Sunday, June 10th, 2007

Wow. We’ve been in Nepal for over six weeks now. Damn that’s gone fast. Faster than a monkey stealing your banana (and I’ve seen that happen here. Whoa, those monkeys don’t mess around folks!)

Bec and I have settled into a nice routine now. The initial impact of immersing yourself in a culture vastly different from your own has passed, and we’re feeling right at home with the kids at the orphanage. They make me smile every day. Huge grins that spread right across my face. And I find it’s the little things that make me smile the most.

#### GOAL 1:
Please copy the passage of the Nepal blog post word for word, between "Sunday, June 10th, 2007" and "mess around folks!)", inclusive.
#### GOAL 2:
Resume the Nepal blog post, picking up right after its final sentence.
The entries have no connection to the Nepal blog post.

#### DATA EXTRACT:
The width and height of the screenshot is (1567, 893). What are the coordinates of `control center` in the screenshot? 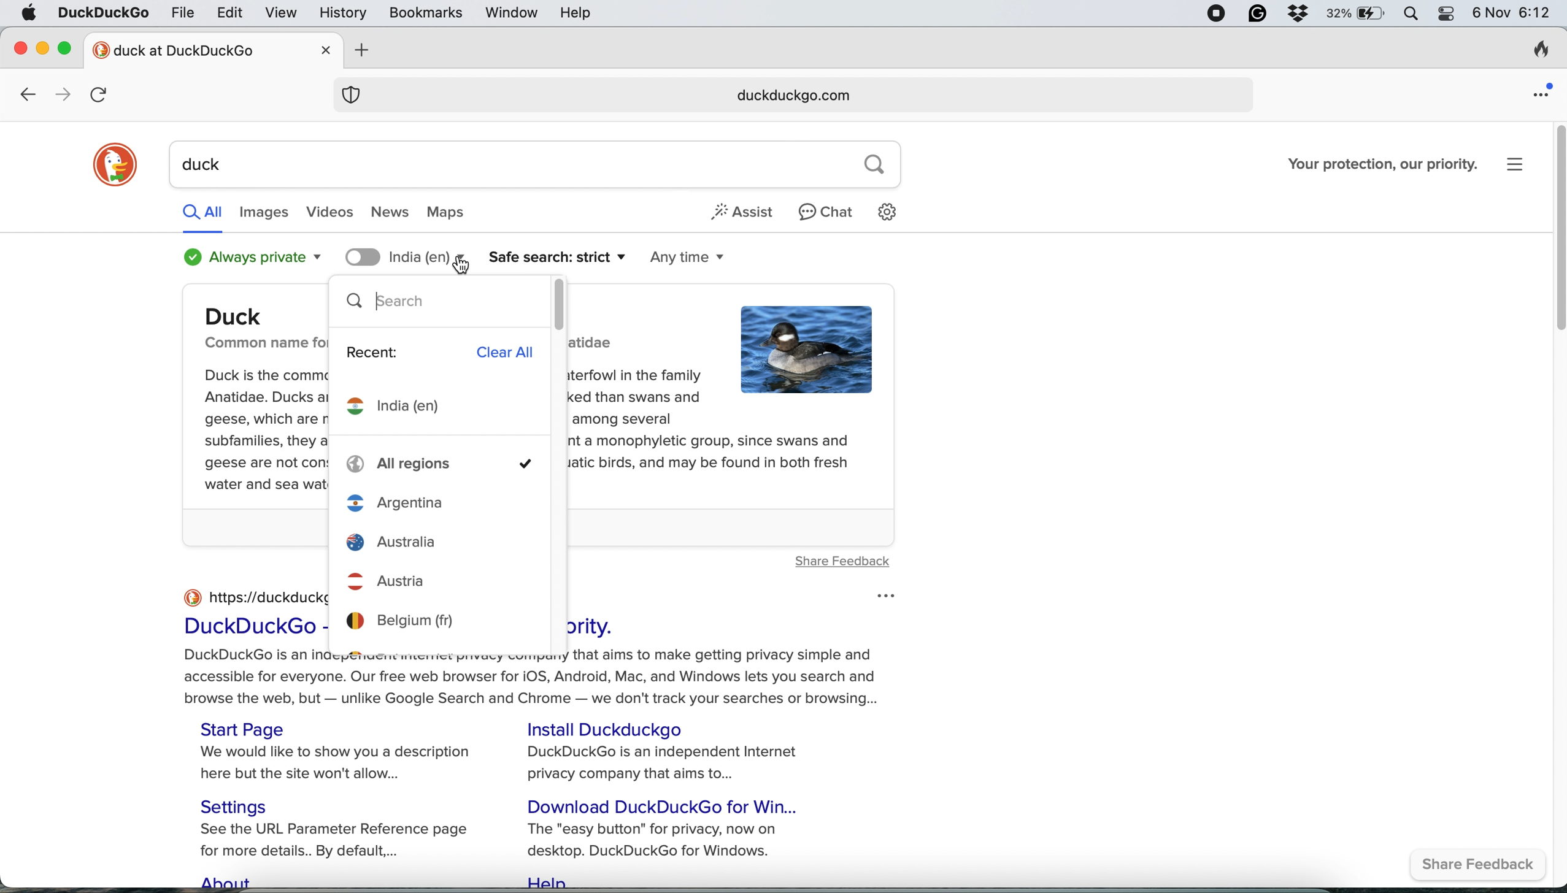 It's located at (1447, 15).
--
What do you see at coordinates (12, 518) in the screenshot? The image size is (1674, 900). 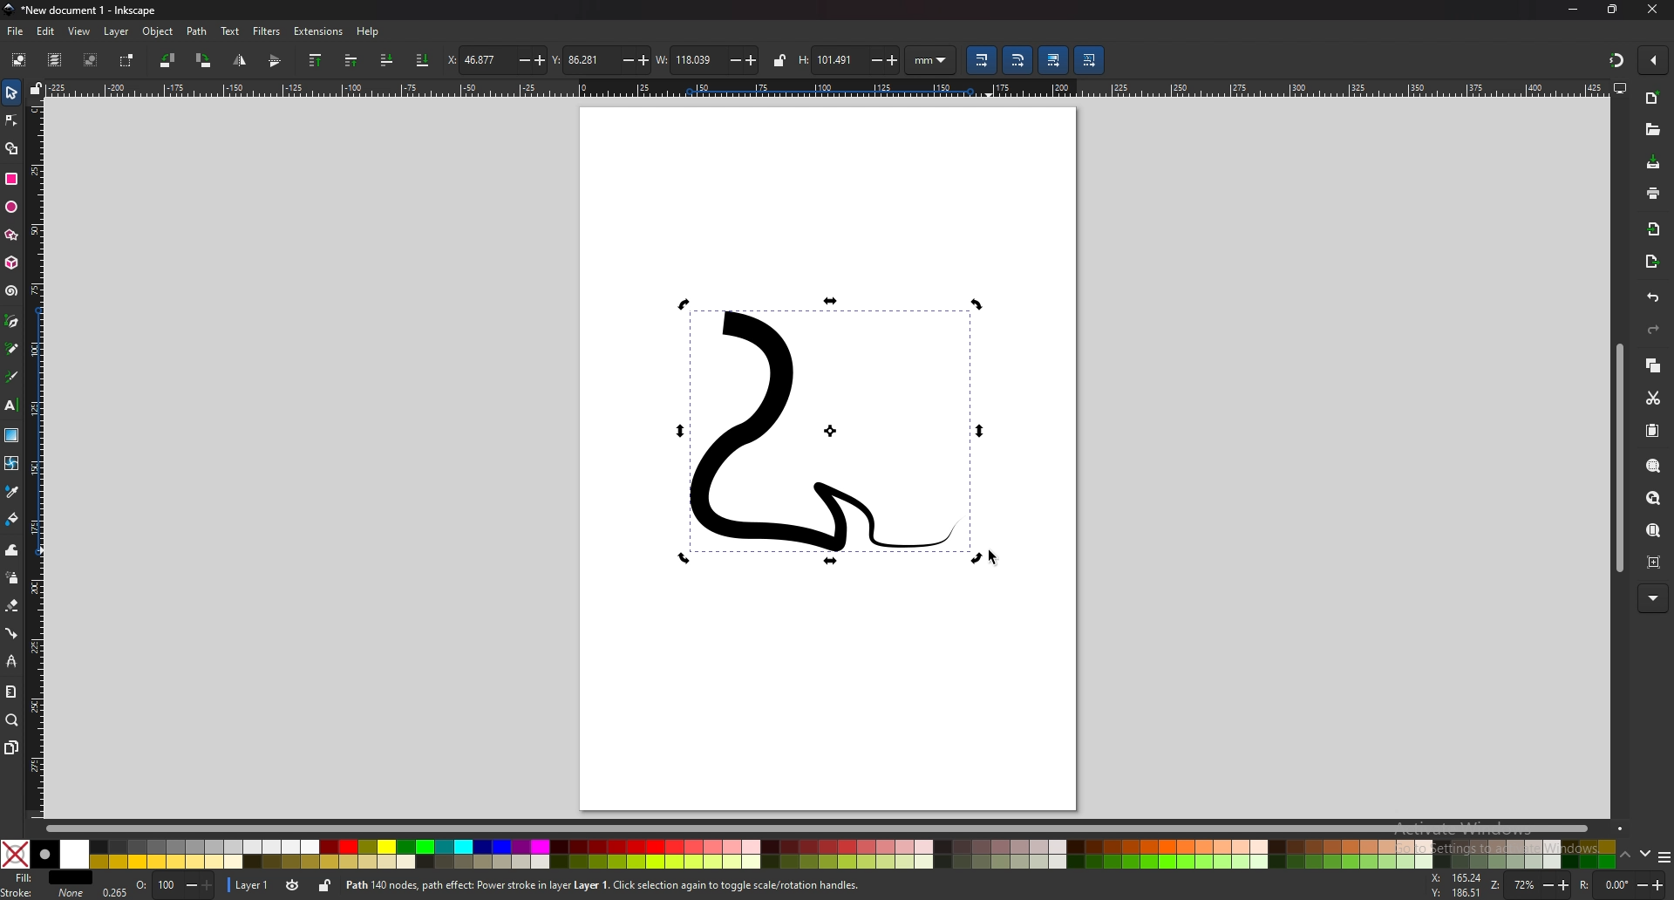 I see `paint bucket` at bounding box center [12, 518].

#### RIGHT ANSWER 1:
Sunday, June 10th, 2007

Wow. We’ve been in Nepal for over six weeks now. Damn that’s gone fast. Faster than a monkey stealing your banana (and I’ve seen that happen here. Whoa, those monkeys don’t mess around folks!)

#### RIGHT ANSWER 2:
I smile when Prakash asks Bec if he can use the eraser during homework time. Prakash (that’s him on the left in the photo, Pawan is the boy on the right) is one of the youngest boys at Sagarmatha house, perhaps five or six years old, and he’s, well, he’s a little slow. A few sheep short in the top paddock, if you know what I mean (or, as Kamal, the house manager put it one day as Prakash was the last kid to get his shoes on, “Prakash is, hmmmm, mental”). Bec has been teaching him and the other young kids to ask for things in English, rather than just point and utter a single word. So during the couple of hours after school, when the kids sit down to do their homework, we hear a chorus of “Bec miss, can I have the eraser please?” and “Dave sir, can I have the sharpener please?” Except the words don’t come out quite as fast as you probably read them then. Prakash is the slowest. The words slide out of his mouth heavy and slow, and he nods his head dramatically with each word. It’s as though his eyes, well, his whole damn head, are following a bouncing ball, and each word comes out as the ball hits the ground;

“Can……..I………hab………de………elaser……….pwease?” And he’s so sincere and he tries so hard and it makes me smile every time.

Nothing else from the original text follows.